• _Exercise_
Filter the entries below, keeping only lines with "gear".

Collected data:
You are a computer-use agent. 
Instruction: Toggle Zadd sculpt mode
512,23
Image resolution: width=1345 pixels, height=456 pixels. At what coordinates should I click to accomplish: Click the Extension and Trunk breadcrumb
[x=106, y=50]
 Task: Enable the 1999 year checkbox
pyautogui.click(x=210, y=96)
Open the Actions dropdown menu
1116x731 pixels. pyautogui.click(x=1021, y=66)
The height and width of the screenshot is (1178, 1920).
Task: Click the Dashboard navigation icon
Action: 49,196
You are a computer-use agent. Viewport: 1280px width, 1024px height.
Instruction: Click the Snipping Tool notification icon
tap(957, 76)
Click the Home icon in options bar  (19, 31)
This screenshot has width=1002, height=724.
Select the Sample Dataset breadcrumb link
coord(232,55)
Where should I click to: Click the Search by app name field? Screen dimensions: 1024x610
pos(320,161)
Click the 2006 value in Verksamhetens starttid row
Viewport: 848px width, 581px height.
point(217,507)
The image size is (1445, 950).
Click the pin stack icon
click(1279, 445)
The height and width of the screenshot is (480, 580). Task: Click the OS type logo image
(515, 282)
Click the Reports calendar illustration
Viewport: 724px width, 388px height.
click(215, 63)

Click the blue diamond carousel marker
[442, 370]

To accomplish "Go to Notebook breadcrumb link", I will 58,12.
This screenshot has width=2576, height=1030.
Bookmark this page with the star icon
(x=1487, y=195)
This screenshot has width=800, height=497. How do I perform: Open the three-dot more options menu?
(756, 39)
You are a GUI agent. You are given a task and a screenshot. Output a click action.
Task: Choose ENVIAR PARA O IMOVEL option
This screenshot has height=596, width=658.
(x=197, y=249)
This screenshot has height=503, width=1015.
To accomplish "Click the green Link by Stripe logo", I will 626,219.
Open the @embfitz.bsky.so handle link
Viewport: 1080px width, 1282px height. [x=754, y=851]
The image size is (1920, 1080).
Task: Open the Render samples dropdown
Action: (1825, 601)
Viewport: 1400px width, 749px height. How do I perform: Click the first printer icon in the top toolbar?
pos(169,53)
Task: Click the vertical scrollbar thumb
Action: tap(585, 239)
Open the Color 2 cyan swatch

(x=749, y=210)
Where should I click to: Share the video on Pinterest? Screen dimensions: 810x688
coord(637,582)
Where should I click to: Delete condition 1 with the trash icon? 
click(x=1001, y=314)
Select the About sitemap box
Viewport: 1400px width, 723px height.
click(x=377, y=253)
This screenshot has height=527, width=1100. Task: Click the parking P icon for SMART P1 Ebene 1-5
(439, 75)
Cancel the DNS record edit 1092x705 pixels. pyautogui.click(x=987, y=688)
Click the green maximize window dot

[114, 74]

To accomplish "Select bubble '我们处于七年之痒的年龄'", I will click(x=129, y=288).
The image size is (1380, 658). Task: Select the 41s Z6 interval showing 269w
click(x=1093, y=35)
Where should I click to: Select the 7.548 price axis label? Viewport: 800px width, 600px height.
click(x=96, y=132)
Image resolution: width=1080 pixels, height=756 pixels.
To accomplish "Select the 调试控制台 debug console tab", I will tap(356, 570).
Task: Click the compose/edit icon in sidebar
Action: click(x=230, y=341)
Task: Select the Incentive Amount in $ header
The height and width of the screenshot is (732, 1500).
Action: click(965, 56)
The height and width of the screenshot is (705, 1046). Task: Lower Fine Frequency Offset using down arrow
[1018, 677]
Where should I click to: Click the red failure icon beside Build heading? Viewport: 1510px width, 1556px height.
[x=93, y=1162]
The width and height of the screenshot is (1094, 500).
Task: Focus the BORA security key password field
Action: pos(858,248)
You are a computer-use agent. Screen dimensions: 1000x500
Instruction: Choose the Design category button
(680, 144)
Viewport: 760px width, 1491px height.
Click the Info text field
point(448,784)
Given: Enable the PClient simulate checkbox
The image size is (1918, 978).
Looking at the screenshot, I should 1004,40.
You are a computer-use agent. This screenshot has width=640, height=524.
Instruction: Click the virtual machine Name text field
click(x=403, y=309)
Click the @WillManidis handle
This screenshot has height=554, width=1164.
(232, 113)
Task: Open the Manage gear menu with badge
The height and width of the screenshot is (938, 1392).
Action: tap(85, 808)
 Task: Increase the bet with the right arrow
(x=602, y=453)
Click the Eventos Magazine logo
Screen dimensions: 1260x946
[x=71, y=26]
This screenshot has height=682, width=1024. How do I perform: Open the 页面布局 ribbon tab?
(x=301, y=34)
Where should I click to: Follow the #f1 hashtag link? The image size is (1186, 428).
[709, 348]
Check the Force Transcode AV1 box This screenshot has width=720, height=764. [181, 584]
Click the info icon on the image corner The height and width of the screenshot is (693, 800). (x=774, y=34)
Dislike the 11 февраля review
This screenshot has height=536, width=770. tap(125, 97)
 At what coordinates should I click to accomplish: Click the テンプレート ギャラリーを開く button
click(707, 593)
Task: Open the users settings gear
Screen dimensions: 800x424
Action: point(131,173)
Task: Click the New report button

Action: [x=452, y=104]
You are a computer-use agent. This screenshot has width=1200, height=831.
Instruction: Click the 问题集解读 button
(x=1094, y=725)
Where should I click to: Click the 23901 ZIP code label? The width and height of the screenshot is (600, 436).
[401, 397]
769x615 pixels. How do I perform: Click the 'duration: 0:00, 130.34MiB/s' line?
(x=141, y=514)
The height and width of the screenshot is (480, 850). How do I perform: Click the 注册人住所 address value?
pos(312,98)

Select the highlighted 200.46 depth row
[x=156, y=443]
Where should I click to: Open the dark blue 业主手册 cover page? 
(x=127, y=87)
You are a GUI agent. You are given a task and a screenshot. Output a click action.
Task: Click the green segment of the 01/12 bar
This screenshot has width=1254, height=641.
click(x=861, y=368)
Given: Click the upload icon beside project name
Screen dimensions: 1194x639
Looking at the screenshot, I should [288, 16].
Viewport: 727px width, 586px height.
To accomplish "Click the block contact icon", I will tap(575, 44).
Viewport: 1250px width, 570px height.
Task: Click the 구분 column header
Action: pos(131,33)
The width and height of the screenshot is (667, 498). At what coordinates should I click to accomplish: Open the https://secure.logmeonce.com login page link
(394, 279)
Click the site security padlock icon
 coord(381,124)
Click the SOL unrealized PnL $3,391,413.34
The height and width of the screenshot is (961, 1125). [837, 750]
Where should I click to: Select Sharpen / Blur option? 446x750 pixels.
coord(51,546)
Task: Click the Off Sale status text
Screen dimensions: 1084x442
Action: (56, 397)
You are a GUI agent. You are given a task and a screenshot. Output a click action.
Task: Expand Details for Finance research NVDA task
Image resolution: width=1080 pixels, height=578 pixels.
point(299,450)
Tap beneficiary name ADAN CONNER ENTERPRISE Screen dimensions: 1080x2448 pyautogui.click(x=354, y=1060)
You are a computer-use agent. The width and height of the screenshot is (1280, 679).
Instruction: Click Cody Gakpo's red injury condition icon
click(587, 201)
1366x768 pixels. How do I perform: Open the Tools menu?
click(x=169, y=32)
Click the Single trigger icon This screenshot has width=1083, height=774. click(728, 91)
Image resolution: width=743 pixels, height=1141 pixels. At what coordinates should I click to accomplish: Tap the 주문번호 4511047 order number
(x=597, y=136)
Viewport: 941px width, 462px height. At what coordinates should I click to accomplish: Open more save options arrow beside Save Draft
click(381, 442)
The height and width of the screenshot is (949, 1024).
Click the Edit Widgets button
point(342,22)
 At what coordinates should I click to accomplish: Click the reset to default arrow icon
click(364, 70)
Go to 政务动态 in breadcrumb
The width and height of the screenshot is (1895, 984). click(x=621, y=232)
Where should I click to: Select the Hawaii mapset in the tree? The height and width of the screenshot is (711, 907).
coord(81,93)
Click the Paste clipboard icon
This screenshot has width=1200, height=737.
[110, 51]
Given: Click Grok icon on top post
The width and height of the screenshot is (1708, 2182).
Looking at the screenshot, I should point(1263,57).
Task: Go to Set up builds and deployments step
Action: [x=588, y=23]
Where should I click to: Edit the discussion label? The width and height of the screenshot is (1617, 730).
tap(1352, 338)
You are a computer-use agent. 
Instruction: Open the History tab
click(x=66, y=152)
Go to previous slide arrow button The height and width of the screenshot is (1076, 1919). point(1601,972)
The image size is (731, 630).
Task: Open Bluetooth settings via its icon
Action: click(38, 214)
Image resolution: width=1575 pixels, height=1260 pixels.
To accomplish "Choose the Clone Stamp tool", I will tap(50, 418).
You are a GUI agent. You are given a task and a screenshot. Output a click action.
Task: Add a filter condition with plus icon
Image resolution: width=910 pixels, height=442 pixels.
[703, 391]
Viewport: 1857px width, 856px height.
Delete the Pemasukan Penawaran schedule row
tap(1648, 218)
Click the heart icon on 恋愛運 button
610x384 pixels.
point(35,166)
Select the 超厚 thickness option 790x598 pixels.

• _Solution to the problem_
Task: Open the Manage gear menu with badge
Task: Open the users settings gear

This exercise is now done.